第12話 ベタな展開

「薫さん!」

待ち合わせの駅で待っていると、健悟が薫を見つけ駆け寄る。茶色のスラックスに、紺のシャツ、髪までセットした健悟の姿に、やっぱりデートなのかと顔を赤らめる。

それにしても、やっぱり尻尾が見えるのは気のせいだろうか・・・。

「こんにちは。健悟くん」

「こんにちは」

爽やかな笑顔で健悟が返す。爽やかすぎて後ろに後光がさしてる気がする。眩しいと思いながら、薫は目を細める。

「映画は13時からなので、簡単に食事を済ませましょう」

「はい」

健悟の案内に少し俯きながら、いつもの様に後ろを歩く。すると、健悟がぴたりと足を止め、振り向く。薫は不思議に思い、顔を上げる。

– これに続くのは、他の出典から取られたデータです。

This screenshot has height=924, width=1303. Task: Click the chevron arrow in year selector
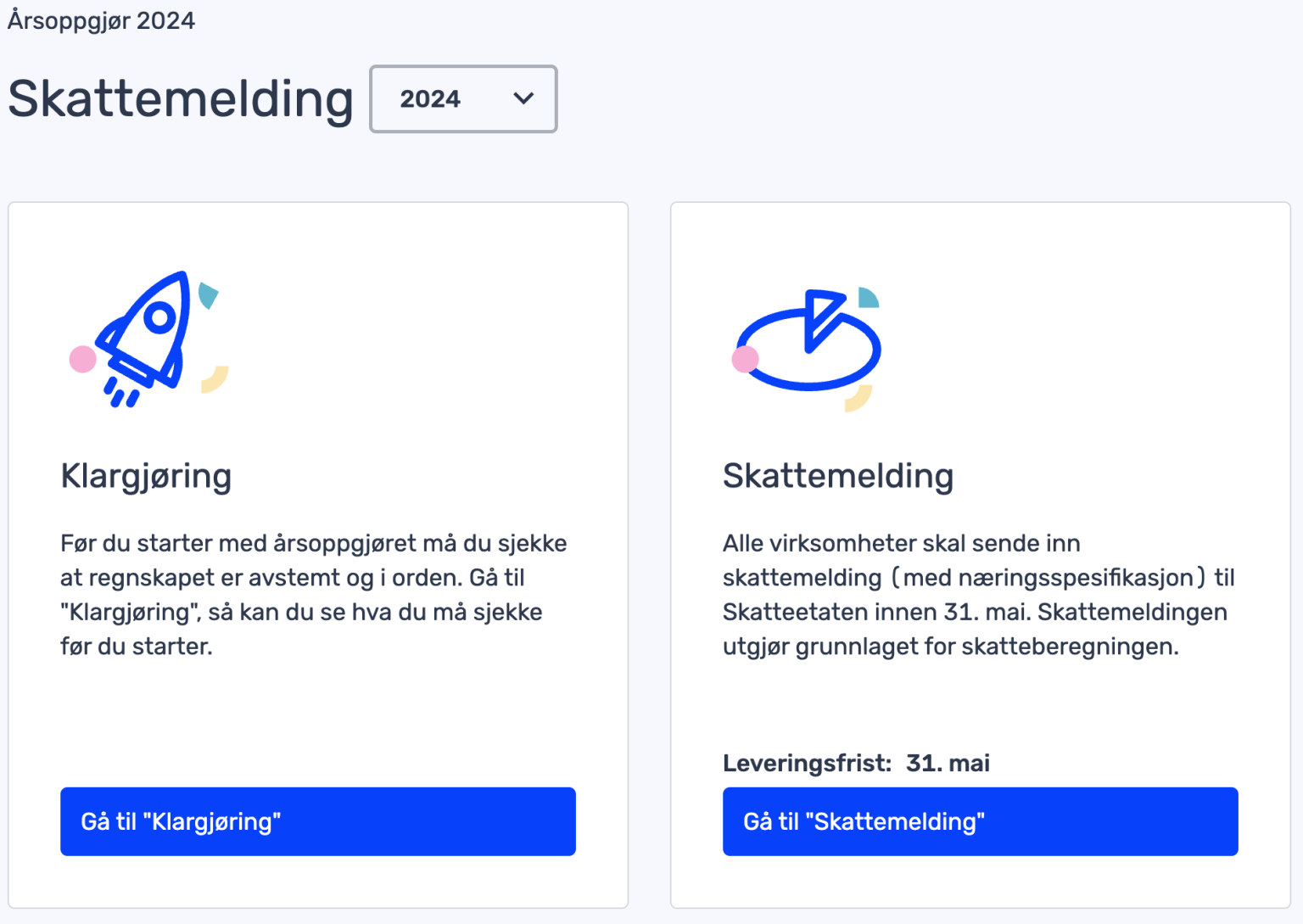[x=523, y=98]
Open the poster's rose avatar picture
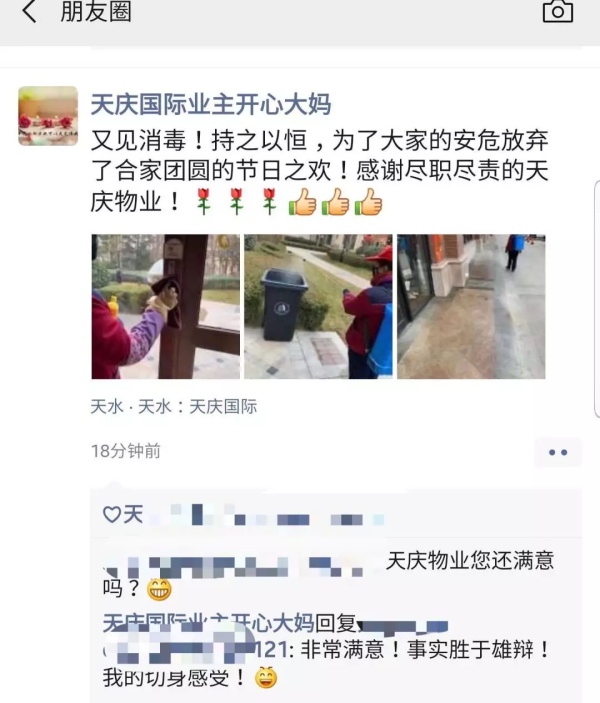The image size is (600, 703). tap(48, 116)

「薫さん、いつも思うんですが、なんで後ろを歩くんですか?」

「あ・・・それは・・・」

健悟の問いに少し躊躇して答える。

「すみません。何となくです・・・何となく、この前みたいに知り合いに会ったりした時に健悟くんが、また誤解されるんじゃ無いかと思って・・・」

馬鹿げた悩みと言えば、馬鹿げているが、薫にとっては大事な悩みだ。健悟はノンケだ。それに、まだ健悟は気持ちを固めていない。

そんな中で、一度でも知り合いに薫といる所を見られて噂になれば、それは今後もずっと付き纏う。そんな不安から、どうしても隣に並ぶ事ができないでいた。

いつの間にか、また俯く薫の手を健悟はそっと取ると、しっかりと手を繋ぐ。

「け、健悟くん!」

突然握られた手を振り解こうとするが、力の差もあり振り解けない。

「俺、気にしません。第三者が当の本人達の気持ちを無視して、あーだ、こうだと口出すのは違うと思うんです。薫さんが言う偏見も俺には理解できません。それは本を読んでも理解できませんでした。薫さんはこういうの、嫌ですか?」

「嫌というか・・・」

「じゃあ、今日は俺の隣を歩いてください。それと、良かったら手を繋ぎましょう。ゆっくり確かめ合うとはいいましたが、俺、今日はデートのつもりです。だから、隣でこうやって歩いて下さい」

真っ直ぐな目で薫を見つめる。健悟の言葉は不思議な位、ストンッと胸に落ちる。暖かい何かが胸に溜まっていく感覚がする。

「あ、あの、隣を歩きます。でも、手は・・・」

薫の言葉に少し項垂れて、健悟は手を離す。その様子が項垂れる犬に見えて薫は罪悪感に悩まされ、顔を赤らめながら手を伸ばし、健悟のシャツの裾を握る。

「手はダメですけど、ここでもいいですか?」

モジモジしながら健悟を見上げると、満面の笑みでハイと答えた。それから、2人で軽く食事をし、映画館へ向かった。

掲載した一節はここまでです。